Basically, CV tells us if your results are all over the place or nicely grouped. It’s:
CV = (Standard Deviation / Mean) × 100%
- Dimensionless: Lets us compare different scales without confusion.
- Higher CV: Means the model’s performance is about as stable as a shaky Jenga tower.
- Normalization: Puts variability in context with your average results.
Our Results (CV)
- Kody (0.402): Solid, consistent.
- Claude (0.774): Kind of all over the place.
- GPT (1.651): Even more up-and-down than your local cryptocurrency.
Rule of Thumb:
- CV < 0.15 → super steady
- 0.15–0.30 → moderate fluctuations
- 0.30 → brace yourself, it’s bumpy
Adding a Consistency Twist
Because we like being fair (but also practical), we introduced a consistency penalty (weight = 0.2) to whack down the scores of models that like to wander:
- Kody: Adjusted score ~0.581 (about 8% drop—no biggie)
- Claude: Adjusted ~0.283 (15.5% drop)
- GPT: Adjusted ~0.072 (33.0% drop—ouch)
If you want to be nicer, lower the weight (like 0.1). If you want to be savage, crank it to 0.5. We picked 0.2 because it punishes big fluctuations but doesn’t overshadow an otherwise good performance.
Results
Let’s see the final scoreboard:
-
F1 Original
- Kody: ~0.65
- Claude: ~0.48
- GPT: ~0.18
- Kody’s about 1.35× higher than Claude and 3.6× higher than GPT.
-
F1 Adjusted (DP)
- Kody: ~0.60
- Claude: ~0.40
- GPT: ~0.15
- Kody’s ~1.5× better than Claude and 4× better than GPT.
-
F1 Adjusted (CV)
- Kody: ~0.58
- Claude: ~0.28
- GPT: ~0.07
- Kody’s 2.1× better than Claude and 8.3× better than GPT. That’s basically light years in code-review land.
Big picture: Kody is the most consistent and top performer. Claude hits the middle ground. GPT-4o—well, it struggles with consistency and ends up near the bottom.
Clarifying the F1 Score Adjustment
We introduced an adjusted F1 Score to penalize models that were highly inconsistent.

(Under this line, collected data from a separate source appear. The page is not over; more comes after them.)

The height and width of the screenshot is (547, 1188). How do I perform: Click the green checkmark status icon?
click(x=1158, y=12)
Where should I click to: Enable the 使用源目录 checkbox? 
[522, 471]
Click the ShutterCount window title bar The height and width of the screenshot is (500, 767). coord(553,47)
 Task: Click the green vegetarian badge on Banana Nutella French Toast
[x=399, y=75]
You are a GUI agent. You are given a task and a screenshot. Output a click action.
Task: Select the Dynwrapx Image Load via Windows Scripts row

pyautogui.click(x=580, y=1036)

The idea is simple: if a model flags a serious issue in one PR but completely misses a similar issue in another, that’s a problem.
Here’s how it worked:
- We applied a consistency penalty (weight = 0.2) to models that showed high variability.

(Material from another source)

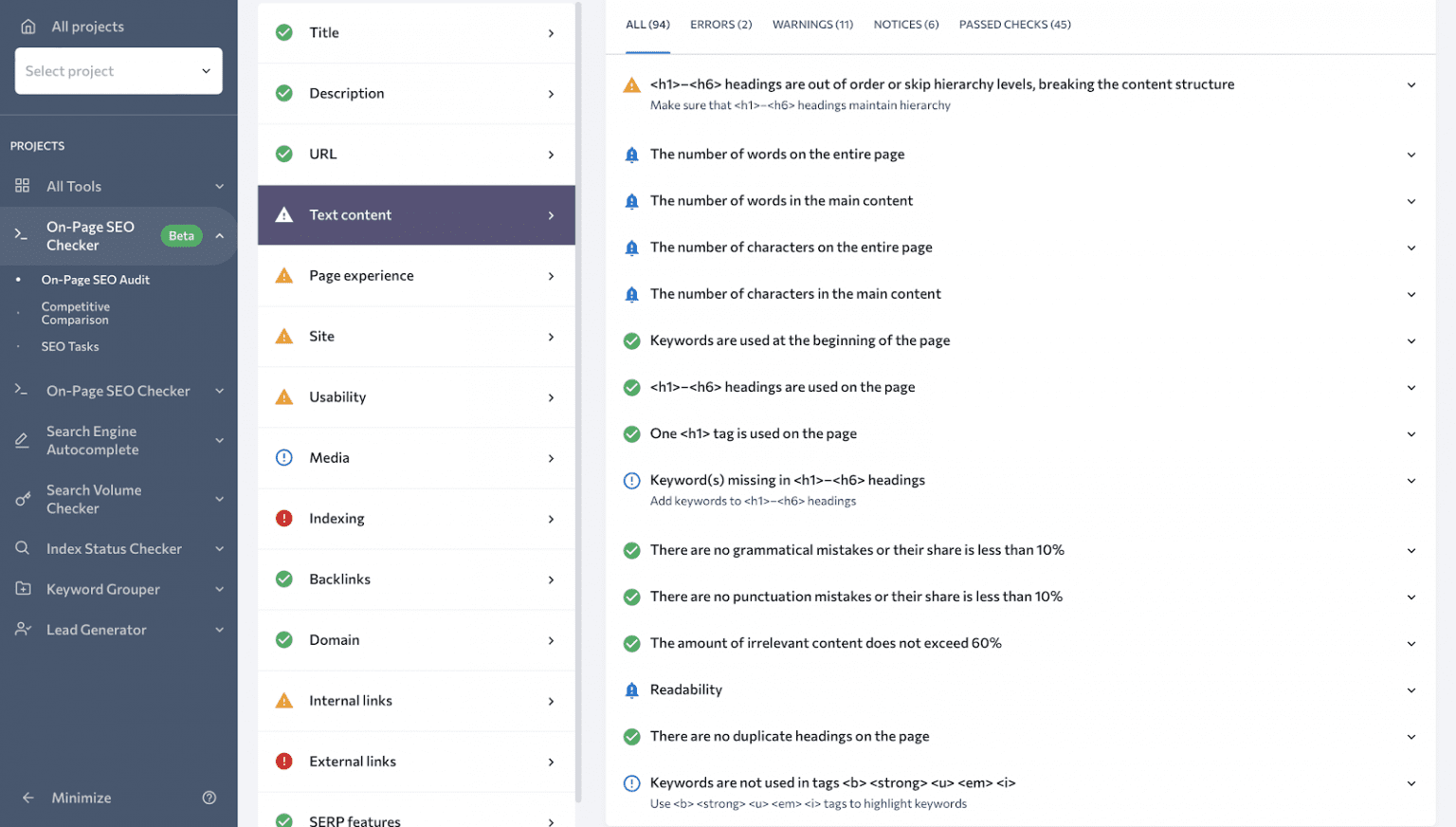Open the Select project dropdown
1456x827 pixels.
pyautogui.click(x=118, y=71)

- Models that provided more stable and predictable feedback retained most of their original score.
- Models that had wild fluctuations took a bigger hit.
This isn’t just a theoretical tweak—it reflects the real-world frustration of engineers dealing with AI tools that contradict themselves.

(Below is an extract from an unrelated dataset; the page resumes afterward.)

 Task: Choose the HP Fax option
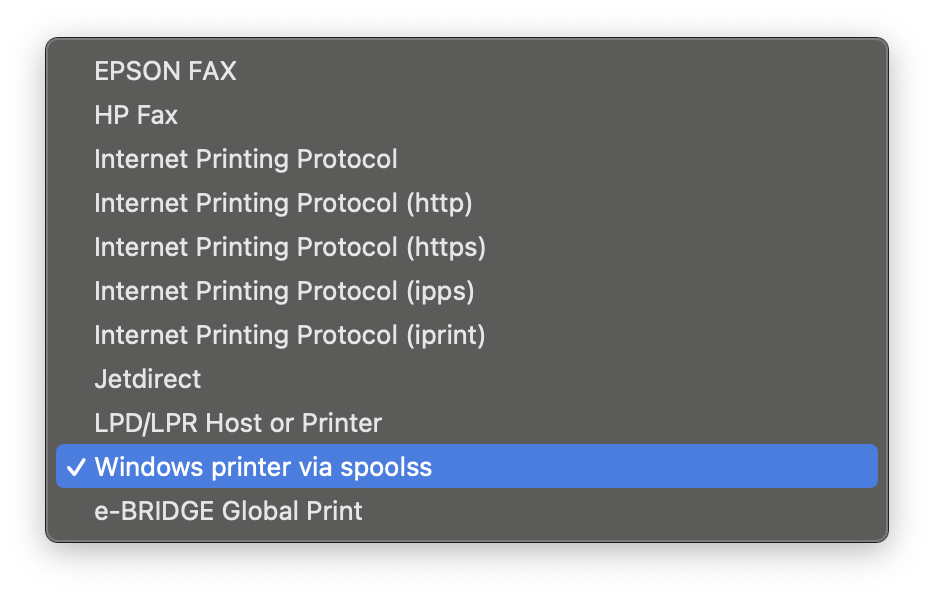[x=136, y=115]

Ongoing Study and Future Plans
This is just our first pass. We’ll keep digging into more PRs, more languages and more AI Models. The point is, we’re not stopping here. As we expand, expect more insights and deeper comparisons, so we can all keep leveling up how we do code reviews.
—
Bottom Line? LLMs alone can be a bit wild for reviewing production code. Mix in an agentic pipeline—like Kody—and you end up with actual, useful feedback that doesn’t bury you under false positives or random suggestions.